Noah Hutton got his start as a director in 2009 with Crude Independence, a documentary feature about a small town in North Dakota in the midst of a major oil boom. The film premiered at the 2009 SXSW Film Festival and won Best Documentary Feature at the 2009 Oxford Film Festival. In 2010 and 2011, Noah filmed Year 1 and Year 2 of his ten-year film-in-the-making that will track the progress of the The Blue Brain Project, an attempt led by neuroscientist Henry Markram to simulate an entire human brain, cell by cell, on IBM supercomputers. The short films from Years 1 and 2 were invited to screen at Google/O’Reilly Media’s SciFoo in 2010 and 2011 respectively.
Noah won Best Director at the 2011 FirstGlance Film Festival for his 2011 documentary feature More to Live For, commissioned by the global cancer foundation Love Hope Strength. The film has screened at over twenty festivals to date and is enacting a unique social action campaign in conjunction with screenings: audiences have the opportunity to get their cheek swabbed in theater lobbies following each showing of the film, adding themselves to the international bone marrow donor registry and potentially saving someone’s life. Noah’s 2012 feature-length concert documentary King for Two Days about jazz drummer Dave King (The Bad Plus) recently premiered at the 2012 Big Sky Documentary Film Festival.
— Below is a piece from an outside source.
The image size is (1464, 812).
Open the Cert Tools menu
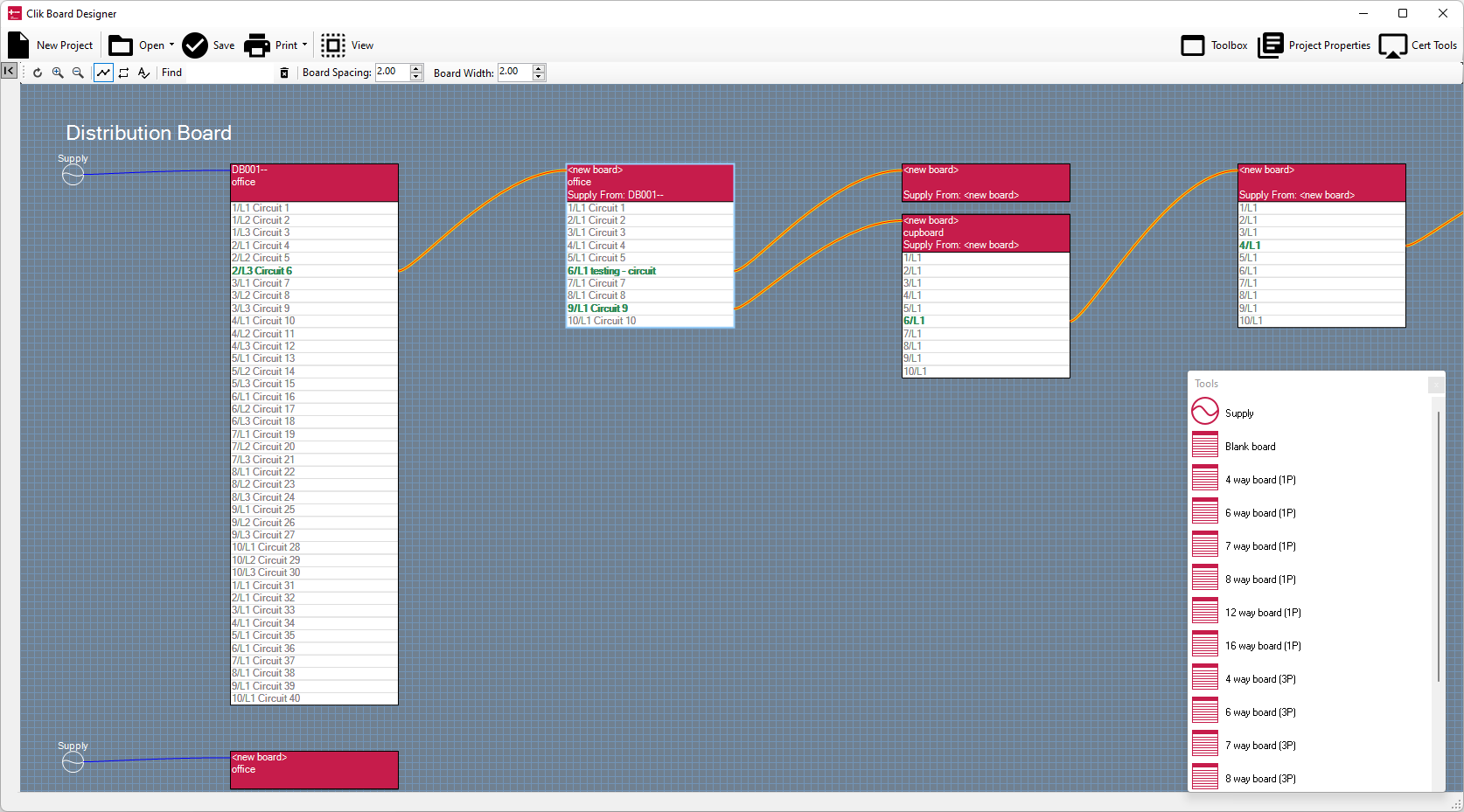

Noah has directed commercial content and music videos through his NYC-based production company Couple 3, including videos for The Indecent (Warner Brothers) and the The Bad Plus (Universal/E1). His video projections and lighting design for The Bad Plus‘ rendition of Stravinsky’s The Rite of Spring will tour Europe and the U.S. in 2012, culminating in a performance at Lincoln Center’s Out of Doors Festival in New York City in the summer of 2012. In 2011, Noah wrote, directed, and scored 30 short films for Scientific American that presented scientific concepts in a high production value, narrative format, blending live-action scenes with animation. The series is set to debut in the fall of 2012. Noah is a graduate of Wesleyan University, where he studied art history and neuroscience.